THE DATA.
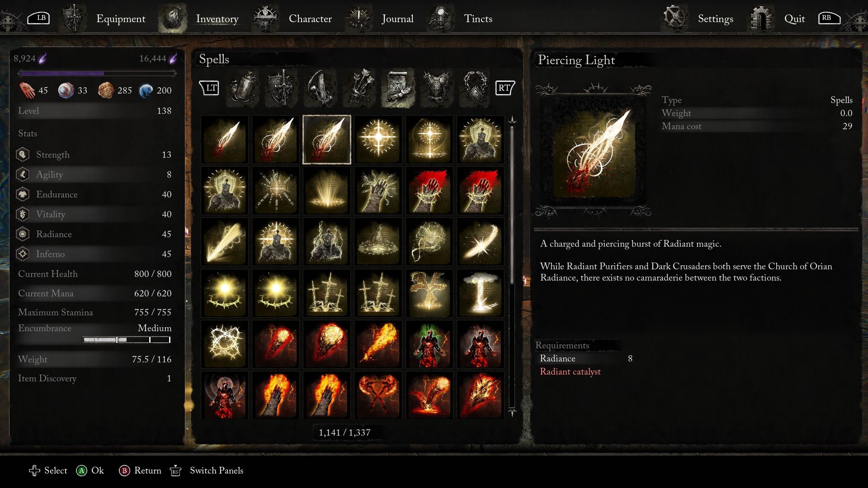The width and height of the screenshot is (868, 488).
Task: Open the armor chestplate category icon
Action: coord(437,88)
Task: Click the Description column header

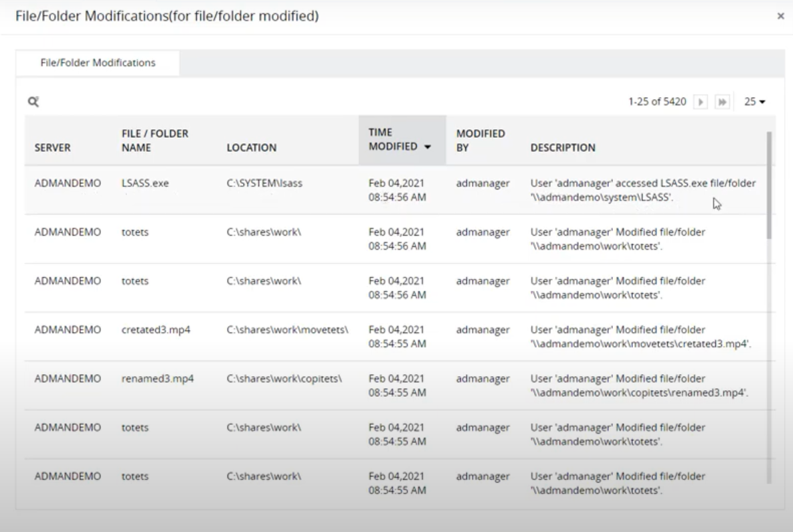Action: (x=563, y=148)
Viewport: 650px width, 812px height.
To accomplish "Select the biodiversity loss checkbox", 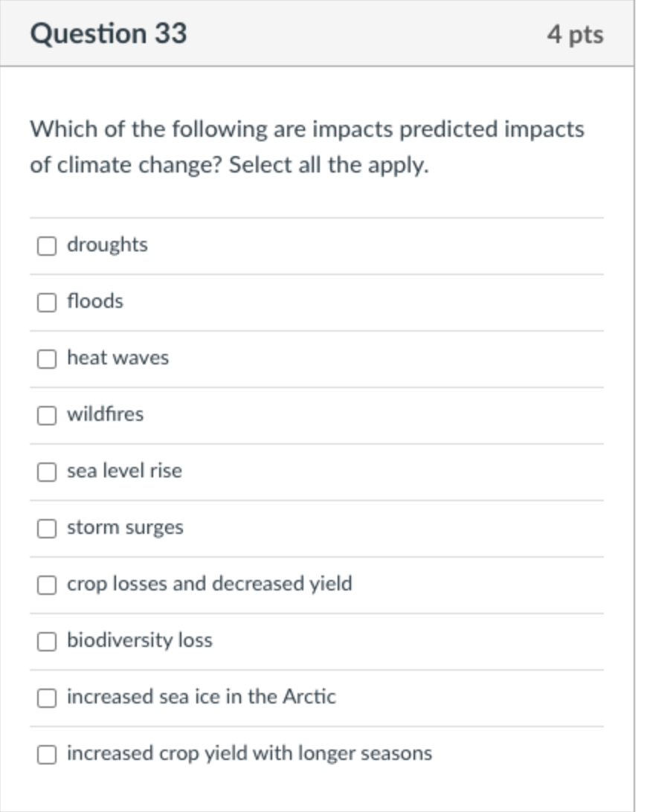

==

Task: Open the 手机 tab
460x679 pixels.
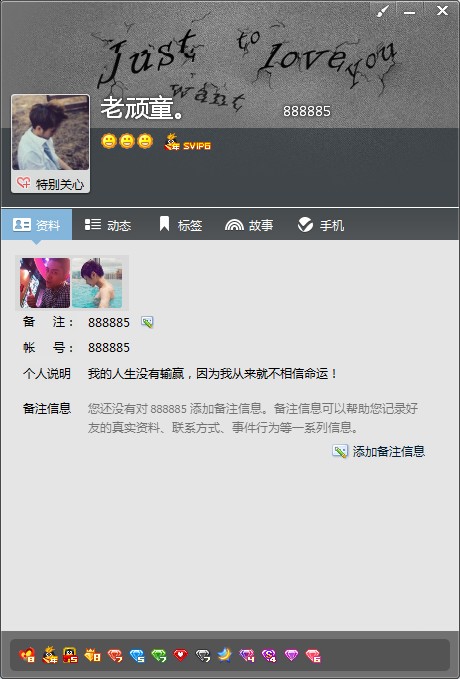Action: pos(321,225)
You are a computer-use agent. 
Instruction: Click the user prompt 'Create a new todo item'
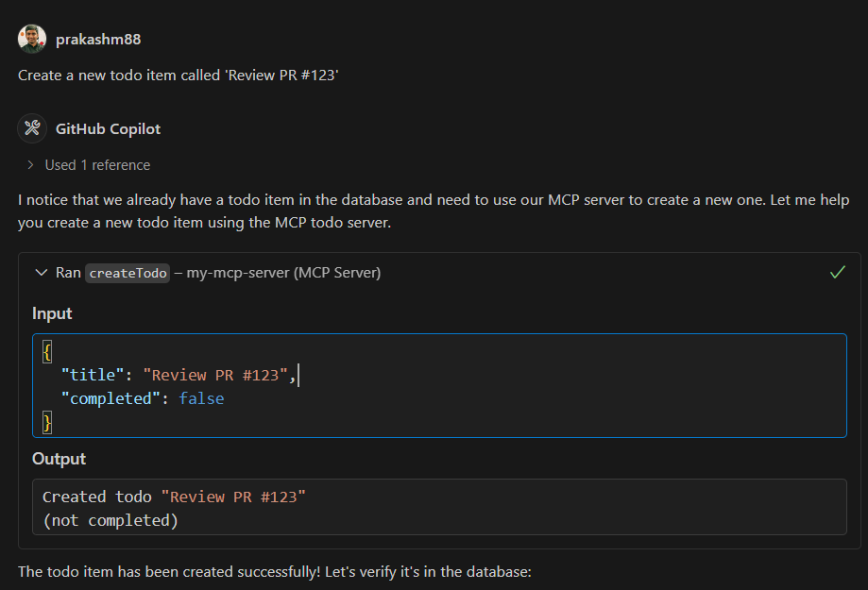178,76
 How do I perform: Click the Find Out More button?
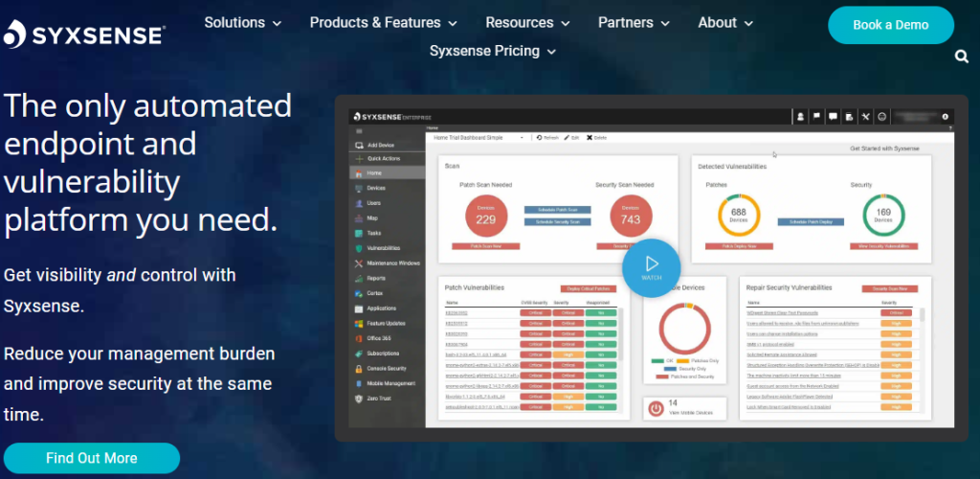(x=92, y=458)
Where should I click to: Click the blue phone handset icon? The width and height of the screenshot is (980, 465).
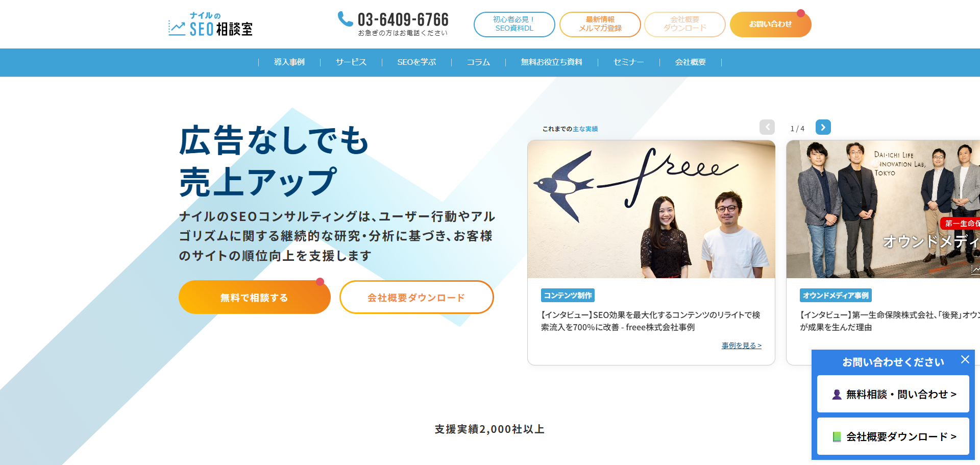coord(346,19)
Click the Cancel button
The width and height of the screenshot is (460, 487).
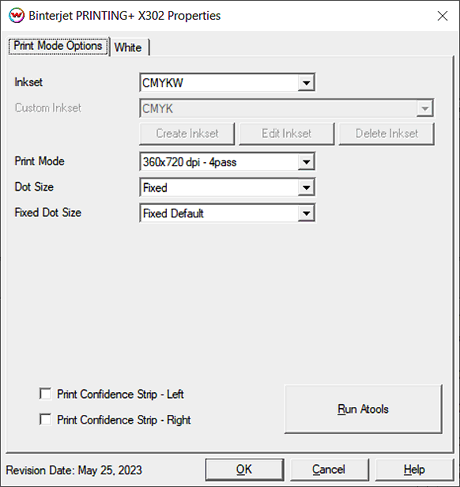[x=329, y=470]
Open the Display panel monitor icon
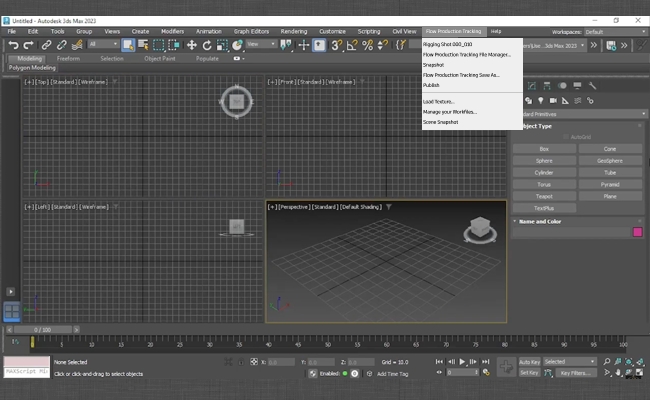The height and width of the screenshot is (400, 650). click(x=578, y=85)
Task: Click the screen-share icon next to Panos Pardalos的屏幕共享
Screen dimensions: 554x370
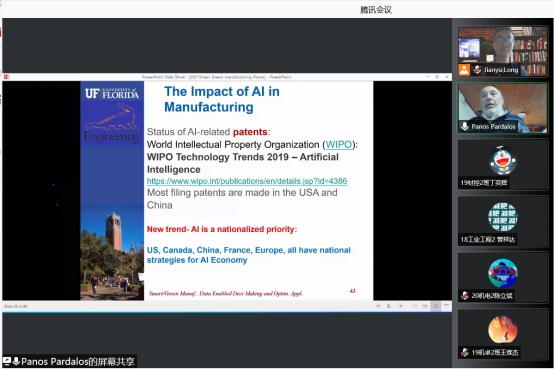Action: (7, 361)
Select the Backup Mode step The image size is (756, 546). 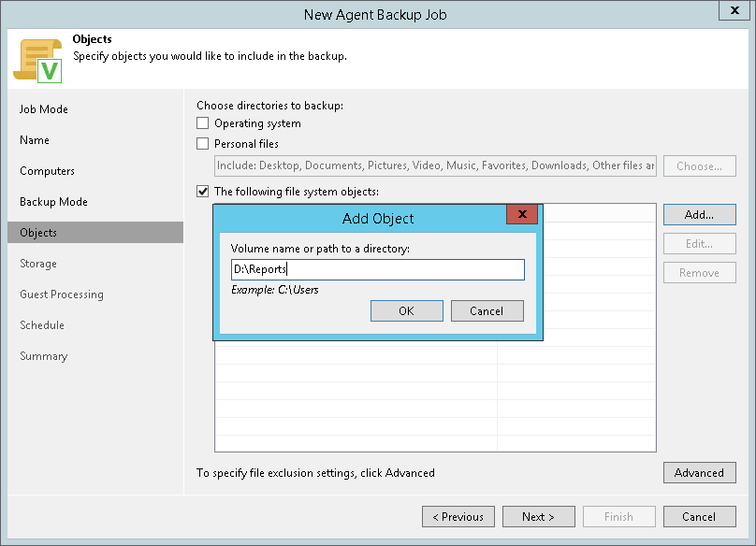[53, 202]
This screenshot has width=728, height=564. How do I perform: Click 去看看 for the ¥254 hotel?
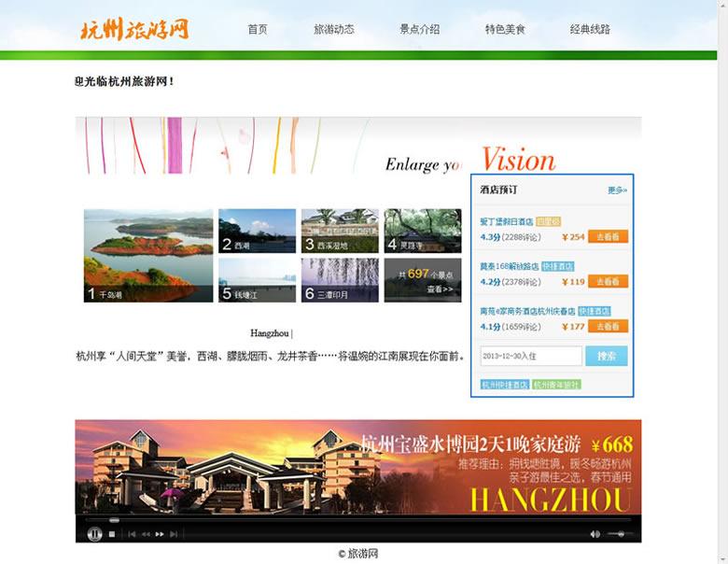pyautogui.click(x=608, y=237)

TASK TO COMPLETE. With the pictures omitted, copy exactly the lines of the listing above starting at the line containing "Task: Click the Description column header" and ending at the line containing "the biodiversity loss", both included.

THE ANSWER.
Task: Click the Description column header

Action: (x=563, y=148)
Viewport: 650px width, 812px height.
To accomplish "Select the biodiversity loss checkbox", 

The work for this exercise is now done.